The Allobrain project was designed to highlight the potential of the CNSI Allosphere as a space, to be a test bed for the hardware infrastructure (leading to the development of the Cosm toolkit, for example), and to articulate, through its artistic statement, a vision of the possibilities of the space.

The Allobrain project was commissioned as the debut content for the Allosphere. The Allosphere is a recently constructed immersive space for scientific and artistic visualization and sonification. It is designed for the purpose of gaining insight and developing bodily intuition about environments in which the body cannot venture: N-dimensional information spaces, the worlds of the very small or very large, from nanotechnology to cosmology, from neurophysiology to new media. One of the Allosphere’s main functions is building immersive virtual worlds for the exploration of large scientific and artistic data sets. The Allosphere is composed of an acoustically porous metal sphere functioning as a 10-meter diameter projection screen that is suspended within a three story near-anechoic space. The space can accommodate approximately twenty people on a bridge that runs through the middle of the sphere.
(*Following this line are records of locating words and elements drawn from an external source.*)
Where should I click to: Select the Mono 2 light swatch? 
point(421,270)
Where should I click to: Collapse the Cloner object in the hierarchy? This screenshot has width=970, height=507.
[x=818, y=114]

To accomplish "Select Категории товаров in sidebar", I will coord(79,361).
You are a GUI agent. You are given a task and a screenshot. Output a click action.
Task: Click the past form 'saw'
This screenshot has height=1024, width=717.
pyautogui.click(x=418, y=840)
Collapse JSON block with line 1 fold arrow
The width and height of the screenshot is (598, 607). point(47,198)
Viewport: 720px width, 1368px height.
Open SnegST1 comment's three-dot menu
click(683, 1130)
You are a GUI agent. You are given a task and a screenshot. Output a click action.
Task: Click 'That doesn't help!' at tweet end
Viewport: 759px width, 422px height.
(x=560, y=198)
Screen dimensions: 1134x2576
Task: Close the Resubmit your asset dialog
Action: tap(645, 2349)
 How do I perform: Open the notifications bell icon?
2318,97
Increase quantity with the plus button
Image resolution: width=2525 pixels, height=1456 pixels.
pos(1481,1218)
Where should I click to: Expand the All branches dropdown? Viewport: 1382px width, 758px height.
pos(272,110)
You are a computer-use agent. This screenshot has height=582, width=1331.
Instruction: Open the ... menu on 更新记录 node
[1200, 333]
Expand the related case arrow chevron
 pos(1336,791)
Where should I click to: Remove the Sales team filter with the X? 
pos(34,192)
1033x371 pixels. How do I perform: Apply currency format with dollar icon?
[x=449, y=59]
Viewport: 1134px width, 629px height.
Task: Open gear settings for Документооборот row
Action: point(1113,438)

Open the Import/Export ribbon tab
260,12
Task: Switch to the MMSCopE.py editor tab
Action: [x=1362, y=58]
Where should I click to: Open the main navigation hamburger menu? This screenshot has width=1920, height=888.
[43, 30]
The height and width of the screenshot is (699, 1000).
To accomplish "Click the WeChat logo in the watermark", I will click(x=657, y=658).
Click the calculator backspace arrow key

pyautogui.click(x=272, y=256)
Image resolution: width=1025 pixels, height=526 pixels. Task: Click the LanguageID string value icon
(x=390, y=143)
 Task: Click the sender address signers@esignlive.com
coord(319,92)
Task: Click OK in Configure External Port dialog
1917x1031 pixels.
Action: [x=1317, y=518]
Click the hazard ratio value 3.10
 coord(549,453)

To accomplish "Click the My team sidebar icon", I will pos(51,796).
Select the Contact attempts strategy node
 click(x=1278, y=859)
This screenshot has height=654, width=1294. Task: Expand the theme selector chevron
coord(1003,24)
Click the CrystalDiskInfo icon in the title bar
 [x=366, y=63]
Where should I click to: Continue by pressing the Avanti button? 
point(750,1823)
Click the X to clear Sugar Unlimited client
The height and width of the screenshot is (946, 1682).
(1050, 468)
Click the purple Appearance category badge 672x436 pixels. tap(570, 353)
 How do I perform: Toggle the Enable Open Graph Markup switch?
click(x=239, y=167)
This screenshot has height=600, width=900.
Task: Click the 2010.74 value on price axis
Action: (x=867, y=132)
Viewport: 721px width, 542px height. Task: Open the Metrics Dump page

The Allobrain project capitalizes on the immersive qualities of the virtual reality space to blur the divide between the physical and the digital. In plain terms, it digitizes the physical brain thus permitting users to physically inhabit this digital data space. Using the brain as virtual architecture succeeds as a poetic image, synthesizing many things into a seemingly simple gesture that creates an effective aesthetic experience. First, in its shape, it seizes on the elective affinity of the parallel between the two hemispheres of the brain and the medium of the Allosphere. Second, it engages a centuries-old debate about the relation of Architecture and the body. It consciously inverts the historical relation, where the exterior body was used to proportion architecture, and proceeds to create a compelling space from the geometries of the brain. Finally, it indicates the strangeness of a cultural moment when the mind has given to the brain, psychology to neurophysiology, and it has become possible for the artist/scientist to invite people, quite literally, inside one’s head.